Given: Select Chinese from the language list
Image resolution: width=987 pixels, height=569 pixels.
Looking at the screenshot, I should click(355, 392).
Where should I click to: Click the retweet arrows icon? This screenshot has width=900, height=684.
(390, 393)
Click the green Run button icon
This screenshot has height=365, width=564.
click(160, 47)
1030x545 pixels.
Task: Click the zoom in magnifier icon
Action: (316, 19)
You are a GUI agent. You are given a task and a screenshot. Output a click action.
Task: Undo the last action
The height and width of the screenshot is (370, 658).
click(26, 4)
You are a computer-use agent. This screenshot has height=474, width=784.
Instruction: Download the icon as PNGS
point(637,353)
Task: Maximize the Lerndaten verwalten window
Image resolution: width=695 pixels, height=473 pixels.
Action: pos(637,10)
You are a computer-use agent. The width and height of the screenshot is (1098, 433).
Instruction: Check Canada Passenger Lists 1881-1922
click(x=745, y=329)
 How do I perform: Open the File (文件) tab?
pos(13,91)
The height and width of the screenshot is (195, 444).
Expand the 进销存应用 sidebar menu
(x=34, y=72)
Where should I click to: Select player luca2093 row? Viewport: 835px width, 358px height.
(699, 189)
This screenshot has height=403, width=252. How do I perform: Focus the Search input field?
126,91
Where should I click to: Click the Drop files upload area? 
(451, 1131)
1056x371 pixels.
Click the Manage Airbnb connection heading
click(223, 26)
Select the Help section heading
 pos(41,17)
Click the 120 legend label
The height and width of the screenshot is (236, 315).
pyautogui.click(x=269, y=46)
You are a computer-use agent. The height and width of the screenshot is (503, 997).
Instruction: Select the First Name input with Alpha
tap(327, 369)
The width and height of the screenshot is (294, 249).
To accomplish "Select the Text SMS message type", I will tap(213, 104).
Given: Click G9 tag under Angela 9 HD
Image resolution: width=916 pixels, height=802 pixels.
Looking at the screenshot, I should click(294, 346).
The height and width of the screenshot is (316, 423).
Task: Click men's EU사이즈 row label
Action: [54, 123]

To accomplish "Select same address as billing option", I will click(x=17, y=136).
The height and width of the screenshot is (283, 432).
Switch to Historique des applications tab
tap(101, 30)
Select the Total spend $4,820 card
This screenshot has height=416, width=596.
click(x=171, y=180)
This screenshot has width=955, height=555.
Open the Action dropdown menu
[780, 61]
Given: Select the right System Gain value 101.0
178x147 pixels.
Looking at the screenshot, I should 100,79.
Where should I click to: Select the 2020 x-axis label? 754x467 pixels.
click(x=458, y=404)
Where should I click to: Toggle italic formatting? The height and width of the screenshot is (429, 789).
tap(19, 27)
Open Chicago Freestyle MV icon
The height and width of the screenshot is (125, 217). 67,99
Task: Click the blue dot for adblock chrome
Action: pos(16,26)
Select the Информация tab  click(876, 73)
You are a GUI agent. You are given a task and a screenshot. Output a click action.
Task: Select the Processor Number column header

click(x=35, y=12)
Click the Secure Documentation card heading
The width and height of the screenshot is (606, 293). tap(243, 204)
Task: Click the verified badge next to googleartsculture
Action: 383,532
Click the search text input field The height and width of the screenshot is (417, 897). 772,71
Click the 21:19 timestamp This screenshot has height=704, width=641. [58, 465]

Assigned task:
Could you set down each entry above word for word?

Task result:
Given: Select Chinese from the language list
Image resolution: width=987 pixels, height=569 pixels.
Looking at the screenshot, I should click(355, 392).
Where should I click to: Click the retweet arrows icon? This screenshot has width=900, height=684.
(390, 393)
Click the green Run button icon
This screenshot has height=365, width=564.
click(160, 47)
1030x545 pixels.
Task: Click the zoom in magnifier icon
Action: (316, 19)
You are a GUI agent. You are given a task and a screenshot. Output a click action.
Task: Undo the last action
The height and width of the screenshot is (370, 658).
click(26, 4)
You are a computer-use agent. This screenshot has height=474, width=784.
Instruction: Download the icon as PNGS
point(637,353)
Task: Maximize the Lerndaten verwalten window
Image resolution: width=695 pixels, height=473 pixels.
Action: pos(637,10)
You are a computer-use agent. The width and height of the screenshot is (1098, 433).
Instruction: Check Canada Passenger Lists 1881-1922
click(x=745, y=329)
 How do I perform: Open the File (文件) tab?
pos(13,91)
The height and width of the screenshot is (195, 444).
Expand the 进销存应用 sidebar menu
(x=34, y=72)
Where should I click to: Select player luca2093 row? Viewport: 835px width, 358px height.
(699, 189)
This screenshot has height=403, width=252. How do I perform: Focus the Search input field?
126,91
Where should I click to: Click the Drop files upload area? 
(451, 1131)
1056x371 pixels.
Click the Manage Airbnb connection heading
click(223, 26)
Select the Help section heading
 pos(41,17)
Click the 120 legend label
The height and width of the screenshot is (236, 315).
pyautogui.click(x=269, y=46)
You are a computer-use agent. The height and width of the screenshot is (503, 997).
Instruction: Select the First Name input with Alpha
tap(327, 369)
The width and height of the screenshot is (294, 249).
To accomplish "Select the Text SMS message type", I will tap(213, 104).
Given: Click G9 tag under Angela 9 HD
Image resolution: width=916 pixels, height=802 pixels.
Looking at the screenshot, I should click(294, 346).
The height and width of the screenshot is (316, 423).
Task: Click men's EU사이즈 row label
Action: [54, 123]

To accomplish "Select same address as billing option", I will click(x=17, y=136).
The height and width of the screenshot is (283, 432).
Switch to Historique des applications tab
tap(101, 30)
Select the Total spend $4,820 card
This screenshot has height=416, width=596.
click(x=171, y=180)
This screenshot has width=955, height=555.
Open the Action dropdown menu
[780, 61]
Given: Select the right System Gain value 101.0
178x147 pixels.
Looking at the screenshot, I should 100,79.
Where should I click to: Select the 2020 x-axis label? 754x467 pixels.
click(x=458, y=404)
Where should I click to: Toggle italic formatting? The height and width of the screenshot is (429, 789).
tap(19, 27)
Open Chicago Freestyle MV icon
The height and width of the screenshot is (125, 217). 67,99
Task: Click the blue dot for adblock chrome
Action: pos(16,26)
Select the Информация tab  click(876, 73)
You are a GUI agent. You are given a task and a screenshot. Output a click action.
Task: Select the Processor Number column header

click(x=35, y=12)
Click the Secure Documentation card heading
The width and height of the screenshot is (606, 293). tap(243, 204)
Task: Click the verified badge next to googleartsculture
Action: 383,532
Click the search text input field The height and width of the screenshot is (417, 897). 772,71
Click the 21:19 timestamp This screenshot has height=704, width=641. [58, 465]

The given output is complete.